**Bloc de texte**
————

Au bord du gouffre

A près le massacre de réfugiés congolais au Burundi, la région est sur le point de s’embraser. Kigali et Bujumbura menacent de riposter. À Kinshasa, le processus de réconciliation semble dans l’impasse.

Publié le 30 août 2004 Lecture : 7 minutes.

Coalition tutsie contre Hutu Power ? Dix ans après le génocide rwandais, les mêmes causes produisent les mêmes effets. De Bujumbura à Kinshasa en passant par Kigali et Gatumba, l’épuration ethnique fait de nouveau la une dans la région des Grands Lacs. Le 13 août, quelque 160 Tutsis congolais réfugiés en territoire burundais ont été massacrés par des extrémistes hutus, probablement venus de RD Congo. Leurs victimes, des réfugiés banyamulenges, avaient fui la ville de Bukavu à la suite des affrontements survenus à la fin du mois de mai entre soldats loyalistes et militaires dissidents, membres de l’ex-rébellion du Rassemblement congolais pour la démocratie (RCD). Réputé pour sa proximité avec le régime rwandais, l’état-major du RCD avait accepté de participer au gouvernement d’union nationale nommé le 30 juin 2003, adhérant ainsi au processus de transition politique qui doit conduire la RDC vers l’organisation d’élections générales d’ici au 30 juin 2005. Mais aujourd’hui, cette laborieuse collaboration est remise en question : le 23 août, Azarias Ruberwa, président du RCD et vice-président de la République, a décidé de suspendre sa participation aux institutions de transition, malgré l’opposition manifestée par certains de ses affidés.

————

**Informations fournies**
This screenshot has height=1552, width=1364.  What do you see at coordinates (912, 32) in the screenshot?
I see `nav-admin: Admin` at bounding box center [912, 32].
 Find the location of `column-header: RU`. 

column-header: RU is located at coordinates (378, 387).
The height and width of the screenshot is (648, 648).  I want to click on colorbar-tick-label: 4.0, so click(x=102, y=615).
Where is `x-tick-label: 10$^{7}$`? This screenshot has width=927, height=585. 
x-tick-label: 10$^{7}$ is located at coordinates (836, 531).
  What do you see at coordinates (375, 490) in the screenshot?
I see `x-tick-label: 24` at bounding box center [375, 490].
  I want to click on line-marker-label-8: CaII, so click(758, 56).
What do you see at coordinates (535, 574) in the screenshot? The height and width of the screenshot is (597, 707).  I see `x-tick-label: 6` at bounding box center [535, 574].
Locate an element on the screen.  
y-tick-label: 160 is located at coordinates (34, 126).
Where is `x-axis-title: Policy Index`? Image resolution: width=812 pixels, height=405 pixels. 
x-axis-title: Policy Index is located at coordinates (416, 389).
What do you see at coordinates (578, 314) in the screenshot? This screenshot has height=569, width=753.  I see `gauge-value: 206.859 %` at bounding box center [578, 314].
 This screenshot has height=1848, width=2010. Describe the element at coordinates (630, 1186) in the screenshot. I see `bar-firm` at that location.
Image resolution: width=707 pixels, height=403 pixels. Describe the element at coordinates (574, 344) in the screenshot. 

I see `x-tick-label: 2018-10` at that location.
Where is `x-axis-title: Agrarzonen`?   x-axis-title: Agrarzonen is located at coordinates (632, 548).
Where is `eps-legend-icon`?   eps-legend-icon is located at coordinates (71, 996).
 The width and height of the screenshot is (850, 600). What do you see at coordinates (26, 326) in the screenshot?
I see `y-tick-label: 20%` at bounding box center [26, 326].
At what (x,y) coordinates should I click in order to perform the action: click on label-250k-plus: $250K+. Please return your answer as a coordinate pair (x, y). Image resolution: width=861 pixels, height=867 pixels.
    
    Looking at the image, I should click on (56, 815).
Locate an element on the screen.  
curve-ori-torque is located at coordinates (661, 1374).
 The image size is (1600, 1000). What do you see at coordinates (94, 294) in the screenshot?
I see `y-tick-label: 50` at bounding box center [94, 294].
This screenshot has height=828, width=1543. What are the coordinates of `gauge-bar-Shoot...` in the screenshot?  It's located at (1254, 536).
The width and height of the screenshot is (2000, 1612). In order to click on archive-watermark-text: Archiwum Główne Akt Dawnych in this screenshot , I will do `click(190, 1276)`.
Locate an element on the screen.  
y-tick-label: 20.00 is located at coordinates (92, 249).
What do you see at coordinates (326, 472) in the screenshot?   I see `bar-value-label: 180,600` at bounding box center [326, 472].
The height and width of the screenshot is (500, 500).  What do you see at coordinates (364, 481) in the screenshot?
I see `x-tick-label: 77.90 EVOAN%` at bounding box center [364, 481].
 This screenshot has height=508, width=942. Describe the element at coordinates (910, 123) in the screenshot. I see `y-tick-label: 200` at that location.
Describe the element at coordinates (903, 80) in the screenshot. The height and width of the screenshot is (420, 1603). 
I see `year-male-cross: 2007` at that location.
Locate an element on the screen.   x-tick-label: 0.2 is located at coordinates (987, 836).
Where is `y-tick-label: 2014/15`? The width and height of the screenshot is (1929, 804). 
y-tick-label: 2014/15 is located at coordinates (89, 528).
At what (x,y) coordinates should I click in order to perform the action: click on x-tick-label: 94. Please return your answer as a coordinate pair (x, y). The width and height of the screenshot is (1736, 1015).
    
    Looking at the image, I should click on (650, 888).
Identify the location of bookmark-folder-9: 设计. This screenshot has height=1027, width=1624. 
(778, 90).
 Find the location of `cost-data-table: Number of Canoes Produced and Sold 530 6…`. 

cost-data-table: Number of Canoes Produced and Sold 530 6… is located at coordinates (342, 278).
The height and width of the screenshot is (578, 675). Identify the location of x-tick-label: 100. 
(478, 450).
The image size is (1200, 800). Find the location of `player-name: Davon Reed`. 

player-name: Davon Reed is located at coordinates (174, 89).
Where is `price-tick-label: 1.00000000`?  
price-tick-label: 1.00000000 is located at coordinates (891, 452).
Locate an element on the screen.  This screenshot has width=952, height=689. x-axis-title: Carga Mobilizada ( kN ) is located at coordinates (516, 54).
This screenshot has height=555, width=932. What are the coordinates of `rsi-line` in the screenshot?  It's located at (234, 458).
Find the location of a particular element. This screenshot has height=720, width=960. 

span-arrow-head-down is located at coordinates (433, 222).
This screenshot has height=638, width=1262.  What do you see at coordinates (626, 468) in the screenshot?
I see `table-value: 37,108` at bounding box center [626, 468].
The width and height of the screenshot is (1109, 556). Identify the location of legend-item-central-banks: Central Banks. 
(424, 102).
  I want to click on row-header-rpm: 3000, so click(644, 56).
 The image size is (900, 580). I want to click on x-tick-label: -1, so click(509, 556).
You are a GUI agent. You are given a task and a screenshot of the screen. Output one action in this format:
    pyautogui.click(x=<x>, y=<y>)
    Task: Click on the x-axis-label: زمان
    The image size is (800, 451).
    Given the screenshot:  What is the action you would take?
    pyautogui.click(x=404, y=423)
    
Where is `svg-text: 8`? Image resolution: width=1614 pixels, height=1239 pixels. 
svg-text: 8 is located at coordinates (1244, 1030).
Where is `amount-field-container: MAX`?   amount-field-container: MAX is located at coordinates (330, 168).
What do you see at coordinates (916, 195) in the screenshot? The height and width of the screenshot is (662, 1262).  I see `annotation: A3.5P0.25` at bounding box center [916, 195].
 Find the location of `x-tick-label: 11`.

————

**Travail à réaliser**
D'après l'article sur la région des Grands Lacs, combien de réfugiés tutsis congolais ont été massacrés au Burundi le 13 août ?

**Résultat obtenu**
Quelque 160 Tutsis congolais ont été massacrés.